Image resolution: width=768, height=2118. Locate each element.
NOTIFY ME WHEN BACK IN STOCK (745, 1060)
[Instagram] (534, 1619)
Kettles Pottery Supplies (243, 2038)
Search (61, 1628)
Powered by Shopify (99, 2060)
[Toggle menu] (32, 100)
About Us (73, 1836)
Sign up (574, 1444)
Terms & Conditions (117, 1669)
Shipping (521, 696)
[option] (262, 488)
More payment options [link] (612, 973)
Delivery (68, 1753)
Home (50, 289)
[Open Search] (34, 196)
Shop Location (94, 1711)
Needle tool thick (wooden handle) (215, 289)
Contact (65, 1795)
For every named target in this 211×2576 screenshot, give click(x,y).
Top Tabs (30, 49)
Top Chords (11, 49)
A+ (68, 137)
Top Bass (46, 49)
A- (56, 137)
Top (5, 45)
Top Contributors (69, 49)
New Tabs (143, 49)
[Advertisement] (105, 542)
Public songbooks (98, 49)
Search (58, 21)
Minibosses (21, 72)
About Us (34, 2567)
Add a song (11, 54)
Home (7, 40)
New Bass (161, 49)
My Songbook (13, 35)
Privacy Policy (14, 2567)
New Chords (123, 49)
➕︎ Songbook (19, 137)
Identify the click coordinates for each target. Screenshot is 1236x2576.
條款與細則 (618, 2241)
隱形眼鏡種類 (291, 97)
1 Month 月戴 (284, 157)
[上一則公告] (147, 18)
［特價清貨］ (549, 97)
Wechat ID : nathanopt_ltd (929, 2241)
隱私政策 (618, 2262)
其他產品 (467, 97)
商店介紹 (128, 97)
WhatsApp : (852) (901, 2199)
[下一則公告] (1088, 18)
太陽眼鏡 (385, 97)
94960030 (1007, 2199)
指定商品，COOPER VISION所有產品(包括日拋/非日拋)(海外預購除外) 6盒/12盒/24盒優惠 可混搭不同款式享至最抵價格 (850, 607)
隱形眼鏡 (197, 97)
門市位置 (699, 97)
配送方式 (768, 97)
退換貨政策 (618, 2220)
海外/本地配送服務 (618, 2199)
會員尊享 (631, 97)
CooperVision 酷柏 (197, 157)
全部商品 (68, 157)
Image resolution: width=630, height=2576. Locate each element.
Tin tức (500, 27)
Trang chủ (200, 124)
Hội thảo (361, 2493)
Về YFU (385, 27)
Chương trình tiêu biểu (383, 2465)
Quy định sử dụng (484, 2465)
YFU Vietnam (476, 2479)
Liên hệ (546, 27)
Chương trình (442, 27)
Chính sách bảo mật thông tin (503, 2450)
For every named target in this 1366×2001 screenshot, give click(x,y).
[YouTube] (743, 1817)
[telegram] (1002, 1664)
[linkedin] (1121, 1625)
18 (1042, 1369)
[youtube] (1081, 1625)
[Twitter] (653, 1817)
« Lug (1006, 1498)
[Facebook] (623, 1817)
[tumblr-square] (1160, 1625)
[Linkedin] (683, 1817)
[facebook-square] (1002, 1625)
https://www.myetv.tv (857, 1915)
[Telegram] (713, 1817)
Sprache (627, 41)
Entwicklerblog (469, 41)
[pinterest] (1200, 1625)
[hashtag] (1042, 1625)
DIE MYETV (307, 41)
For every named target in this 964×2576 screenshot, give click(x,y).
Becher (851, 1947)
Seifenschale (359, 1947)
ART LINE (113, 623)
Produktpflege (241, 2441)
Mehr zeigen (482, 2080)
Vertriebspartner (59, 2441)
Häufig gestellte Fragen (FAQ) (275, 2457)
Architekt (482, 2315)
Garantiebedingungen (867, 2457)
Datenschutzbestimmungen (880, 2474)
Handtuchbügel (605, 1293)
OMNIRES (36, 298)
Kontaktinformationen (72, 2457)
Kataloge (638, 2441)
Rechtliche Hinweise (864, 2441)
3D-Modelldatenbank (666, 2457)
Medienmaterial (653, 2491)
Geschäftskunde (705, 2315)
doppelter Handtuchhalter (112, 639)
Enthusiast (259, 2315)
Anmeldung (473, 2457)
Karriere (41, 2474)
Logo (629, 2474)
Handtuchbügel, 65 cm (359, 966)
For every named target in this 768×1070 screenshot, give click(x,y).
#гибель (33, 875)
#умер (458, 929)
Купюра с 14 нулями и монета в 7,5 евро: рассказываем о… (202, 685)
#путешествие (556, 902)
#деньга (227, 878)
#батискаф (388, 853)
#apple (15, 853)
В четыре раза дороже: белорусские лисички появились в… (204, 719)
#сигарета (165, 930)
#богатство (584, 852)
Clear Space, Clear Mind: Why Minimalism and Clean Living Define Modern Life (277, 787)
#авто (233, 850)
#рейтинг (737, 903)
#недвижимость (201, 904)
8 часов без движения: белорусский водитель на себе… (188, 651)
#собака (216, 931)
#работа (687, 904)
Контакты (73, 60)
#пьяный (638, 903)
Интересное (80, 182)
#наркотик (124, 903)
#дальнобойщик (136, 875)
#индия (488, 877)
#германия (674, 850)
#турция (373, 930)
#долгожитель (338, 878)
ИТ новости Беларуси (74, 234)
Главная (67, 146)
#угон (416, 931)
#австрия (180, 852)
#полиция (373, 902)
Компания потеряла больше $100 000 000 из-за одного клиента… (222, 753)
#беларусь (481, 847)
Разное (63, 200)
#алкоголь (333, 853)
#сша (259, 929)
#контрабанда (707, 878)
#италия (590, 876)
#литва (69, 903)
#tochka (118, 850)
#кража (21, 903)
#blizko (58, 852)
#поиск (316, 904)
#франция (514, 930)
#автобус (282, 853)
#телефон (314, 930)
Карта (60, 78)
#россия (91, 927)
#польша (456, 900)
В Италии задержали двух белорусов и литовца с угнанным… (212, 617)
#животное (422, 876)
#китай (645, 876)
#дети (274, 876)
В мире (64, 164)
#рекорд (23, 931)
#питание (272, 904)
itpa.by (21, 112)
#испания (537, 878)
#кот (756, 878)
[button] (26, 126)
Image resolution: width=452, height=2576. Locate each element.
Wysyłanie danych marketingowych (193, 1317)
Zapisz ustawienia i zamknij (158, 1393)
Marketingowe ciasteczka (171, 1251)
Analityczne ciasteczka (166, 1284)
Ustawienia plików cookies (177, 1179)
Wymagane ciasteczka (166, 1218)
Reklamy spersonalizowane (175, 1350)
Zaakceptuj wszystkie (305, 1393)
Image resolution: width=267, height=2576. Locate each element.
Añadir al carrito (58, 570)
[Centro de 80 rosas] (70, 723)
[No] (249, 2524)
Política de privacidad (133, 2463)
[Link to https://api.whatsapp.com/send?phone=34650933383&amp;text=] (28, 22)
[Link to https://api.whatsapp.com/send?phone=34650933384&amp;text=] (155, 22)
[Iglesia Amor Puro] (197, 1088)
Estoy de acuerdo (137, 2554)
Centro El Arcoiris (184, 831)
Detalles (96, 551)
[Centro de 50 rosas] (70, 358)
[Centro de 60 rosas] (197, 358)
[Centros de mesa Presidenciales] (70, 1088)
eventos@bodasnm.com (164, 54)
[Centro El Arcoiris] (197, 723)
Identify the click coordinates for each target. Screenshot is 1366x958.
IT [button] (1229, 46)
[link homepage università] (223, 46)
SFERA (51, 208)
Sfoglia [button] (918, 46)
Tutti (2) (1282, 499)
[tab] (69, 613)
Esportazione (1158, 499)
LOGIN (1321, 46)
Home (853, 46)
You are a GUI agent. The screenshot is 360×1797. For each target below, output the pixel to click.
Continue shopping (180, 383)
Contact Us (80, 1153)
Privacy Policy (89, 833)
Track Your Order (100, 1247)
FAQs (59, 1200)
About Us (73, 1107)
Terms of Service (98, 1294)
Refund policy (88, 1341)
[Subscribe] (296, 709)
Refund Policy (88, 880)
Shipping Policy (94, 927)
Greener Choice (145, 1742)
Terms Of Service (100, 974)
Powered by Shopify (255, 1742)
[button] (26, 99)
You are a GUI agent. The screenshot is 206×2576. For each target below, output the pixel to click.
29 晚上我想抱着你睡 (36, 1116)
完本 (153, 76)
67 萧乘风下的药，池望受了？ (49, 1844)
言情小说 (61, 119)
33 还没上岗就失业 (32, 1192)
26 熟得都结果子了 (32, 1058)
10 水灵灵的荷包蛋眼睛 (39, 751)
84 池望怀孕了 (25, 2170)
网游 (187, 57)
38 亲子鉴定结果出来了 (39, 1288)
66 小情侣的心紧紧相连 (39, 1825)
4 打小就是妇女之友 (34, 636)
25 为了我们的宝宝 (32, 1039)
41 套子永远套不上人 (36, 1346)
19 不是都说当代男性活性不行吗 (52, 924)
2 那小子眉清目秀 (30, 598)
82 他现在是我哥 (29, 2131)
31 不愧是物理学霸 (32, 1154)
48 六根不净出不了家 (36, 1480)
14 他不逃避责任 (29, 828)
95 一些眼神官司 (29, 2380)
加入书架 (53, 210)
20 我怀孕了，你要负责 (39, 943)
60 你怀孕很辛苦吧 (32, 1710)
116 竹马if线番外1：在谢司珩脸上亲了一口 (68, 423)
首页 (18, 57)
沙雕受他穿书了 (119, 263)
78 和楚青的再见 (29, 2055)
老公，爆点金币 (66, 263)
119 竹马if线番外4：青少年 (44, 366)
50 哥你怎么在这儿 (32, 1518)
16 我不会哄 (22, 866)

--------------------------------------------------

--- Work to be completed ---
In the entries above, find the line with "#италия (590, 876)" and the line with "SFERA (51, 208)", then restate word for word both of them and every line between, with nothing more.

--- The completed task ---
#италия (590, 876)
#литва (69, 903)
#tochka (118, 850)
#кража (21, 903)
#blizko (58, 852)
#поиск (316, 904)
#франция (514, 930)
#автобус (282, 853)
#телефон (314, 930)
Карта (60, 78)
#россия (91, 927)
#польша (456, 900)
В Италии задержали двух белорусов и литовца с угнанным… (212, 617)
#животное (422, 876)
#китай (645, 876)
#дети (274, 876)
В мире (64, 164)
#рекорд (23, 931)
#питание (272, 904)
itpa.by (21, 112)
#испания (537, 878)
#кот (756, 878)
[button] (26, 126)
Image resolution: width=452, height=2576. Locate each element.
Wysyłanie danych marketingowych (193, 1317)
Zapisz ustawienia i zamknij (158, 1393)
Marketingowe ciasteczka (171, 1251)
Analityczne ciasteczka (166, 1284)
Ustawienia plików cookies (177, 1179)
Wymagane ciasteczka (166, 1218)
Reklamy spersonalizowane (175, 1350)
Zaakceptuj wszystkie (305, 1393)
Image resolution: width=267, height=2576. Locate each element.
Añadir al carrito (58, 570)
[Centro de 80 rosas] (70, 723)
[No] (249, 2524)
Política de privacidad (133, 2463)
[Link to https://api.whatsapp.com/send?phone=34650933383&amp;text=] (28, 22)
[Link to https://api.whatsapp.com/send?phone=34650933384&amp;text=] (155, 22)
[Iglesia Amor Puro] (197, 1088)
Estoy de acuerdo (137, 2554)
Centro El Arcoiris (184, 831)
Detalles (96, 551)
[Centro de 50 rosas] (70, 358)
[Centro de 60 rosas] (197, 358)
[Centros de mesa Presidenciales] (70, 1088)
eventos@bodasnm.com (164, 54)
[Centro El Arcoiris] (197, 723)
Identify the click coordinates for each target. Screenshot is 1366x958.
IT [button] (1229, 46)
[link homepage università] (223, 46)
SFERA (51, 208)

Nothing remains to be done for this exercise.